REQUESTS –
A – According to the text on St. Albert Trail, at which avenue does Groat Road become St. Albert Trail?
B – Quote the St. Albert Trail text starting with "St. Albert Trail is" and going on through "and Groat Road.".

PAGE –
══════════
St. Albert Trail is a major arterial road connecting the cities of Edmonton and St. Albert, Alberta. It is part of a  continuous roadway that runs through Sherwood Park, Edmonton, and St. Albert that includes Wye Road, Sherwood Park Freeway, Whyte Avenue, portions of University Avenue and Saskatchewan Drive, and Groat Road.

The route begins as Groat Road, and becomes St. Albert Trail at 118 Avenue (at a traffic circle with traffic lights). At the interchange with Yellowhead Trail, the road becomes part of Alberta Highway 2.  After only a few blocks (137 Avenue) the road now becomes Mark Messier Trail, as it moves away from central Edmonton. At the Edmonton – St. Albert boundary the road was known as St. Albert Road until early 2009 when St. Albert City Council approved a name change from St. Albert Road to St. Albert Trail. St. Albert Trail keeps this designation throughout that city, before exiting the city boundaries to the north where it becomes a divided highway as far north as Morinville. North of the St. Albert boundary the road has no other name than Highway 2.
══════════
SUPPLIED DATA –
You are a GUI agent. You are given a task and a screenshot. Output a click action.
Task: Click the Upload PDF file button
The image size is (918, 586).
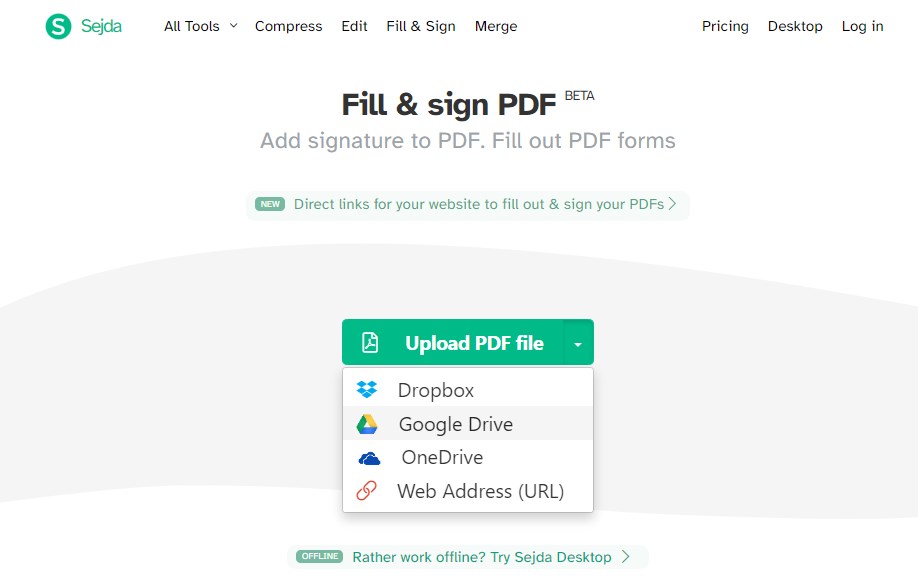click(x=473, y=342)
══════════
COMPLETED EXERCISE –
A – At 118 Avenue, at a traffic circle with traffic lights.

B –
St. Albert Trail is a major arterial road connecting the cities of Edmonton and St. Albert, Alberta. It is part of a  continuous roadway that runs through Sherwood Park, Edmonton, and St. Albert that includes Wye Road, Sherwood Park Freeway, Whyte Avenue, portions of University Avenue and Saskatchewan Drive, and Groat Road.